Füruzan'ın "Parasız Yatılı"sı: Yarım Asırlık Bir Ağıt ve Direniş
Bazı kitaplar vardır, yayımlandıkları anda klasik olurlar. Zamanın getirdiği edebi akımlardan, toplumsal çalkantılardan etkilenmeden, adeta kendi ağırlıklarıyla varlıklarını sürdürürler. Füruzan'ın 1971'de yayımlanan ve ertesi yıl Sait Faik Hikâye Armağanı'nı kazanan ilk eseri "Parasız Yatılı", işte bu nadir bulunan eserlerden biridir. Yarım asrı devirmiş olmasına rağmen, bugün okunduğunda dahi insan ruhunun en kuytu köşelerine aynı incelik ve sarsıcı güçle dokunabilen bu öykü derlemesi, sadece bir "edebiyat olayı" değil, aynı zamanda Türkiye'nin toplumsal belleğine işlenmiş zamansız bir başyapıttır.
Füruzan, 1970'ler Türkiye'sinin çalkantılı atmosferinde, büyük anlatıların ve ideolojik kamplaşmaların gölgesinde, kamerasını toplumun kenara itilmişlerine, özellikle de kadınlara ve çocuklara çevirir. Kitaba adını veren o meşhur öyküde, dul bir hastabakıcı annenin, kızının geleceğini kurtarmak için tek umudu olan parasız yatılı sınavına bel bağlaması, aslında kitabın bütün ruhunu özetler. Bu öykülerde çöken konakların, yoksulluğun ve kimsesizliğin ortasında onurlarını korumaya çalışan kadınların, göçmenlerin, hizmetçilerin ve her şeye rağmen hayata tutunmaya çalışan çocukların dünyasına tanıklık ederiz.

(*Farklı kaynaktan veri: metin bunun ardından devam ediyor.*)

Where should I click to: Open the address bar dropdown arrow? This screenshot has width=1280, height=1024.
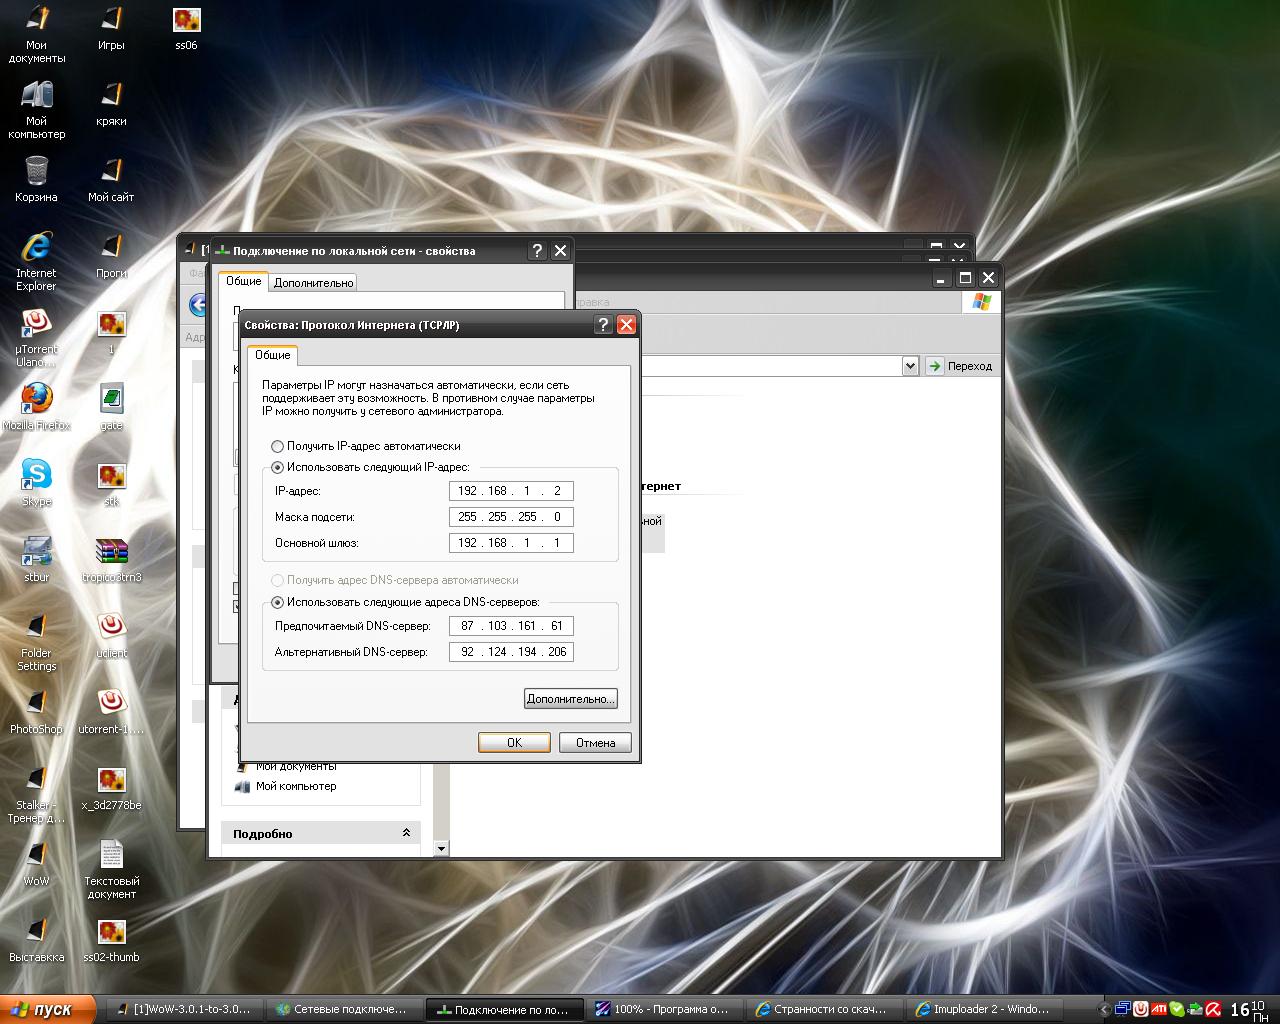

Ancak "Parasız Yatılı"yı bir yoksulluk edebiyatı örneği olarak görmek, ona yapılacak en büyük haksızlıktır. Füruzan'ın asıl ustalığı, karakterlerinin maddi yoksunluklarının ötesinde, onların zengin ve karmaşık iç dünyalarını olağanüstü bir duyarlılıkla resmetmesinde yatar. Birbirine dolanan uzun, akıcı cümleleri, bir anıdan diğerine atlayan bilinç akışı tekniği, okuru karakterin zihnine misafir eder. "Piyano Çalabilmek" öyküsündeki annenin, sefalet dolu bugününün karşısına sürekli kaybettiği o şaşaalı geçmişi koyduğu içli monologları, bu üslubun en dokunaklı örneklerindendir. Annelerin kızlarına, kızların annelerine baktığı o anlarda, sevgi, beklenti, hayal kırıklığı ve sessiz bir dayanışma iç içe geçer.
Füruzan'ın dili, süssüz olduğu kadar çarpıcıdır. En sıradan anları ve nesneleri, derin bir melankoli ve güzellikle donatır. "Sabah Eskimişliğin" öyküsündeki anlatıcının şu sözleri, yazarın ruh hallerini ne kadar incelikle işlediğinin kanıtıdır: "Ah... çocukluğumu da eskisi gibi sevemiyorum, buna tam sevmemek de denemez, işte öylesine bir şey." Bu "öylesine bir şey" ifadesi, Füruzan'ın anlattığı kayıp hissinin, adlandırılamayan o ince kederin ta kendisidir. Karakterler, büyük isyanlar yerine küçük direnişlerle var olurlar; yıpranmış bir eşyaya tutunarak, bir hayal kurarak ya da sadece sessizce gözlemleyerek.
Kitaptaki on iki öykü, farklı anlatım teknikleriyle Füruzan'ın edebi yetkinliğini sergiler. "Münip Bey'in Günlüğü"ndeki taşra sıkıntısı, kısa ve monoton kayıtlarla verilirken; "Haraç" gibi uzun soluklu bir öyküde, bir konağın çöküşüyle birlikte bir hizmetçi kızın hayatının nasıl şekillendiği, neredeyse bir roman derinliğinde işlenir. Yazar, karakterlerini asla yargılamaz; onları sevecen ama mesafeli bir gözlemle, tüm çelişkileri ve zaaflarıyla kâğıda döker. Bu sayede, anlattığı her hayat, kendi trajedisi içinde evrensel bir boyut kazanır.
"Parasız Yatılı", elli yılı aşkın bir süre sonra bile güncelliğini koruyor. Anlattığı yoksulluk, kadınların omuzlarındaki görünmez yükler ve eğitimin bir kurtuluş umudu olarak görülmesi, ne yazık ki bu toprakların hiç eskimeyen temaları. Kitabın sonundaki o unutulmaz sahnede, sınavın yapılacağı okulun hademesi, erkenden gelmiş olan anneye şöyle der: "Parasız yatılı imtihanlarının çocukları hep erken gelir. Hiç gecikmezler." Bu tek cümle, bir toplumun sosyoekonomik gerçekliğini, umudun ve çaresizliğin iç içe geçtiği o anı, bir tokat gibi yüzümüze çarpar.
Füruzan, "Parasız Yatılı" ile sadece hikâyeler anlatmaz; unutulmuş sesleri, fısıltıları, iç çekişleri kayda geçirir. O, edebiyatımızın en hüzünlü ve en güçlü seslerinden biri olarak, bize insan onurunun en zor koşullarda bile nasıl filizlenebileceğini hatırlatır. Bu kitap, sadece Türk edebiyatının bir klasiği değil, aynı zamanda insan ruhunun direncine ve inceliğine yazılmış, eskimeyen bir ağıttır.